14 de mayo de 2014

Gente que sueña

Es un bebé precioso. Tendido boca arriba sobre una cama, sonríe y mueve sus pequeñísimos brazos sin dirección, con una energía desmedida, natural. 
No ve el pañal, no tiene aritos; no sabe su sexo. Pero está desnudo y sabe que es feliz. 
Zoom sobre él.

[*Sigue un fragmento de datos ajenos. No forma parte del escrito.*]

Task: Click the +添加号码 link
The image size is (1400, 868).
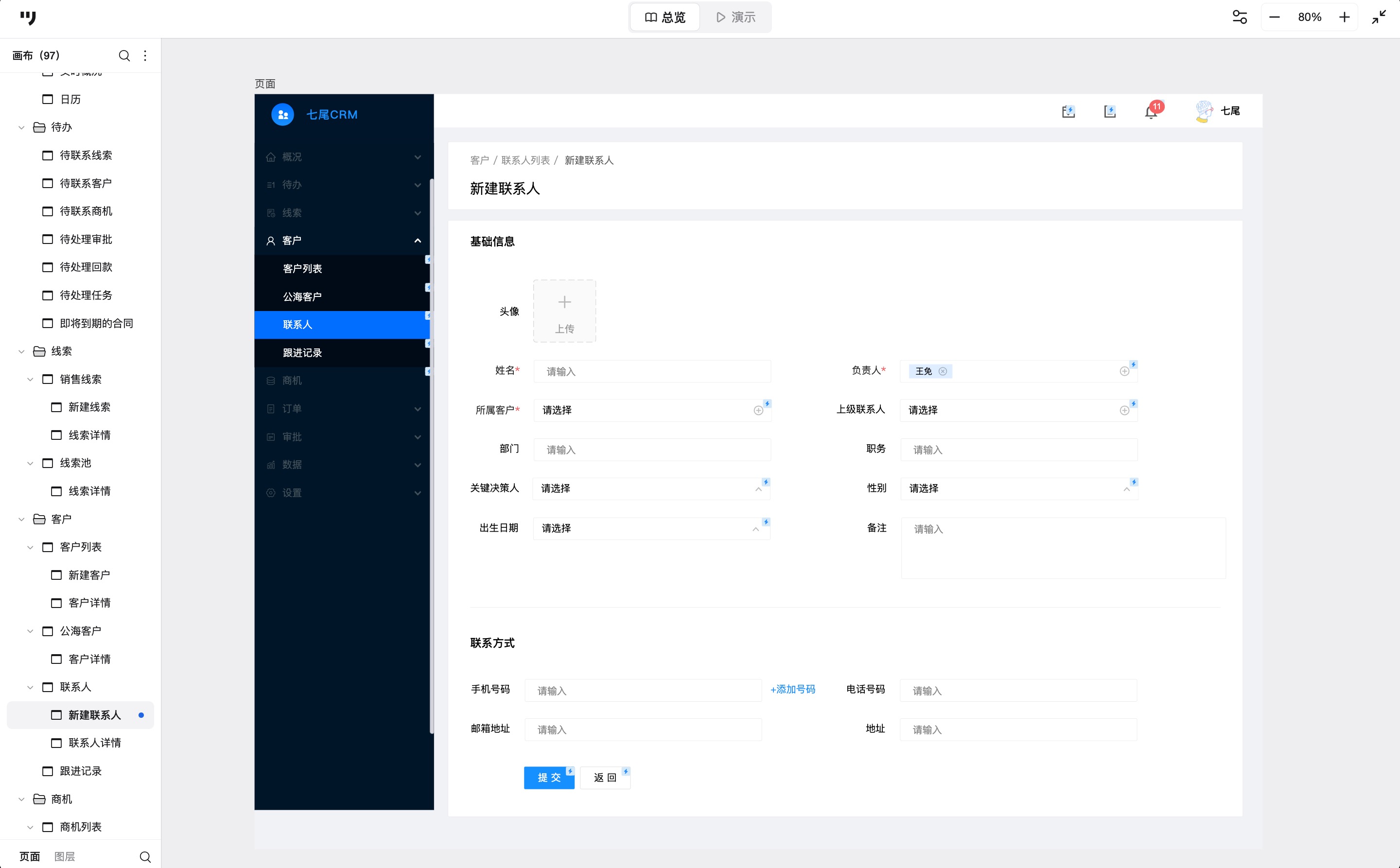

De a poco deja de ver el acolchado marroncito. Sabe que es su cama. Desde el balcón abierto, la luz le ilumina su lado derecho, el contrario al de las vacunas. La nariz es tan perfecta que no hace sombra y las pestañas son largas, oscuras. Como las suyas. Alguien, algo -¿ella?- se acerca a besarlo. 
No se ve, nadie lo ve, pero ella lo sabe: lo dejó morir. Jamás le dio de comer. Se da cuenta ahí, en ese instante. Tiene aproximadamente diez días y nunca comió. 
En un colectivo le cuenta a su novio lo que hizo. Viajan parados, él agarrado del pasamano, ella de un asiento. Desde ahí arriba dice que si a ella no le importa el ruido, a él, por el gesto que hace, tampoco. 
En este sueño, que es mudo, ahora está en una farmacia y pregunta, con mucha vergüenza, qué puede darle de comer a un bebé. Pero de sus tetas nada, ni las mira ni las siente. En este sueño no hay tetas.
Al costado de la cama hay una bolsa negra, de basura. Está abierta. No, abierta no: mal cerrada. Tiene muchas ramas y hojas secas, aunque ella no tiene árbol, apenas un balcón. En la mugre hay, también, varias pelotas marrones gelatinosas, enredadas en polvo, pelo y árbol. Tienen el tamaño de una nuez pequeña.